In [1]:
%load_ext autoreload
%autoreload 2
import ambry
l = ambry.get_library()
b = l.bundle('d04w001') # Geoschemas
sumlevels_p = l.partition('census.gov-acs_geofile-schemas-2009e-sumlevels')

In [2]:
sumlevels = {}
for row in sumlevels_p.stream(as_dict=True):
    sumlevels[row['sumlevel']] = row['description']

In [65]:
from collections import defaultdict, Counter
from geoid import base62_encode

collector = {}
geoids = {}
descriptions = {}

for p in b.partitions:
    #print "=====", p.identity.name
    l = {}
    for i, c in  enumerate(p.table.columns):
        if i > 5 and c.name not in ('name','geoid', 'memi'):
            l[c.name] = [Counter(), 0]
            descriptions[c.name] = c.description
           
    for i, row in enumerate(p.stream(as_dict=True)):
        if i >= 500:
            break
            
        geoid = row['geoid']
        
        for k in l:
            v = row[k]
            
            
            
            if not str(v).strip():
                continue
            
            
            try:
                # The index is not guarantted to be found in the right position; it could be at the start of the
                # geoid, so we keep track of the most common place it is found
                idx = geoid.index(str(v))
                size = len(str(v))
                
                # Kepp tract of the right end position, not the start, since the end pos is independent of the length
                l[k][0][idx+size] += 1
                l[k][1] = max(l[k][1], size)
                
            except ValueError:
                pass
      
    ordered = []
    for k, v in l.items():
        
        most = v[0].most_common(1)
        
        if most:
            size = v[1]
            start = most[0][0] - size

            ordered.append((k, start, size))
            
    ordered = sorted(ordered, key = lambda r: r[1])

    #for e in ordered:
    #    print " ", e, len(base62_encode(10**e[2]))

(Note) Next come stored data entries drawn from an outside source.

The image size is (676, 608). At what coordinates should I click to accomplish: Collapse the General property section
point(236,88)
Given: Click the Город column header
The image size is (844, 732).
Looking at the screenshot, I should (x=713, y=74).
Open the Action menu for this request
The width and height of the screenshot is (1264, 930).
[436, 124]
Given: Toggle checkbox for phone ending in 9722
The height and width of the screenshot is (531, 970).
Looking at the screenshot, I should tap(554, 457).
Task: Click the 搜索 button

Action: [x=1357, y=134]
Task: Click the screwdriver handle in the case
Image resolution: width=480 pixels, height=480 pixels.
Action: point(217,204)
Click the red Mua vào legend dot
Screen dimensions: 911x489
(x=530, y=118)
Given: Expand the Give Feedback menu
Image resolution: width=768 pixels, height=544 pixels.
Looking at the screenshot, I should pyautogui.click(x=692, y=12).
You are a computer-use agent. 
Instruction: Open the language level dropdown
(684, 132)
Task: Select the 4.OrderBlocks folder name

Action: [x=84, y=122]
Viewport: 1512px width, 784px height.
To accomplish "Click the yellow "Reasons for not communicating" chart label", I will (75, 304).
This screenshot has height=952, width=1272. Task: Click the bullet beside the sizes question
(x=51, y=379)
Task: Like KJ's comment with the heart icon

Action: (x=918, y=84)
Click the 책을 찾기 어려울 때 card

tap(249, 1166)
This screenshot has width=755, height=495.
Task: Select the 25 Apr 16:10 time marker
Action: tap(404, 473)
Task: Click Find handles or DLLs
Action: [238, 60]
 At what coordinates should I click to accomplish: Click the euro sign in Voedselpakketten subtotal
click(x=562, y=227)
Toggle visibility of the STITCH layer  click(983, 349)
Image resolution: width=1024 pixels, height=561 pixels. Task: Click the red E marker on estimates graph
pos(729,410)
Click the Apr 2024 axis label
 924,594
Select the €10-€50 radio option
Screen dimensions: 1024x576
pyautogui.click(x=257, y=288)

    geoids[int(p.grain)] = ordered
    
    for e in ordered:
        collector[e[0]]=(e[2],len(base62_encode(10**e[2])) )
        
# Print out the lengths array
out = []
for k, v in collector.items():
    out.append('\'{}\': {},  # {}'.format(k, v[0], descriptions[k]))
    
print '\n'.join(sorted(out))
    
for  sl in sorted(geoids):
    ordered = geoids[sl]
    
    print str(sl)+':', str([ str(e[0]) for e in ordered ])+',', "#", sumlevels[sl]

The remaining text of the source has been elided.